• [STUDY TEXT]

Do you know or love a dancer? If so, this article is for you!
Dance is a beautiful sport which combines athleticism and artistry. While there are many different styles, all forms of dance have their own specific physical demands, resulting in unique types of injuries. Unlike many traditional sports, whose foundation is in skilled performance of normal human biomechanics (such as running, kicking, throwing, etc.), dance is different. Dance is rooted in aesthetics rather than a specific physical endpoint, such as winning a race or scoring a goal. Dance is unique in that it is meant to be beautiful and enjoyable for the audience, which often means the body must be trained to perform remarkable feats for the purpose of entertainment. Despite all the physical demands, repetition, and skill required to dance, it is the goal of the dancer to “make it look easy.” Because of this, we don’t think of how much goes into what a dancer is able to present to the audience during a performance and how often injuries occur.
Dancers experience significant demands in atypical planes of motion, which requires extreme physical demand by its athletes, while simultaneously finding balance of dramatic flexibility paired with control of the human body through strength and balance. This often results in injuries the body isn’t designed to typically withstand. For example, there is nothing natural about dancing “en pointe” (on the toes), kicking one’s leg up by the ear, nor dancing with “turnout” – the rotation of the feet outward in order to give the audience a better view of the movements. These skills can be dangerous when done incorrectly, especially with the repetition required to master the movement. These skills can also result in muscular imbalances that can predispose the dancer to more typical injuries as well.
Dancers are also artists which requires them to be experts of musicality, timing and precision. As any performing artist has experienced, learning these skills takes practice. Even more so when working with a partner or in groups as most dancers often do. Due to hours and hours of repetition, paired with extreme biomechanical demands of the craft, dancers experience injuries at a higher rate of incident compared to other sports. A 2008 study from Wolverhampton University found that 80% of dancers experience an injury annually compared to 20% of rugby or football players.
It is important the sports medicine team understands these demands and how to optimize the dancer to both treat and avoid injury. Small adjustments to biomechanics can be the difference between a successful performing season and a stress fracture. Understanding dance medicine helps to serve an overwhelming number of youth athletes in the United States.
According to the Journal of Dance Medicine and Science (Bronner and Worthen), the number of children enrolled in dance is estimated to reach up to 10.4 million annually. By comparison, there are 6.7 million kids enrolled in Little League Sports annually (www.littleleague.org). That’s a lot of active kids!
It is my goal to provide the best care to all athletes. As a former dancer, I have a unique background to safely tailor a treatment plan, focusing not only on rehabilitation, but also prevention to keep you or your dancer safe to enjoy this beautiful sport and art!

• [SUPPLIED MATERIAL]

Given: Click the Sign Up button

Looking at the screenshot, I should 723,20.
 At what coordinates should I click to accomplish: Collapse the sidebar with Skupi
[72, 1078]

• [THE PROBLEM] In the dance injury article, what percentage of rugby or football players did the 2008 Wolverhampton University study find experience an injury annually? Please answer with the figure.

• [EXPECTED ANSWER] 20%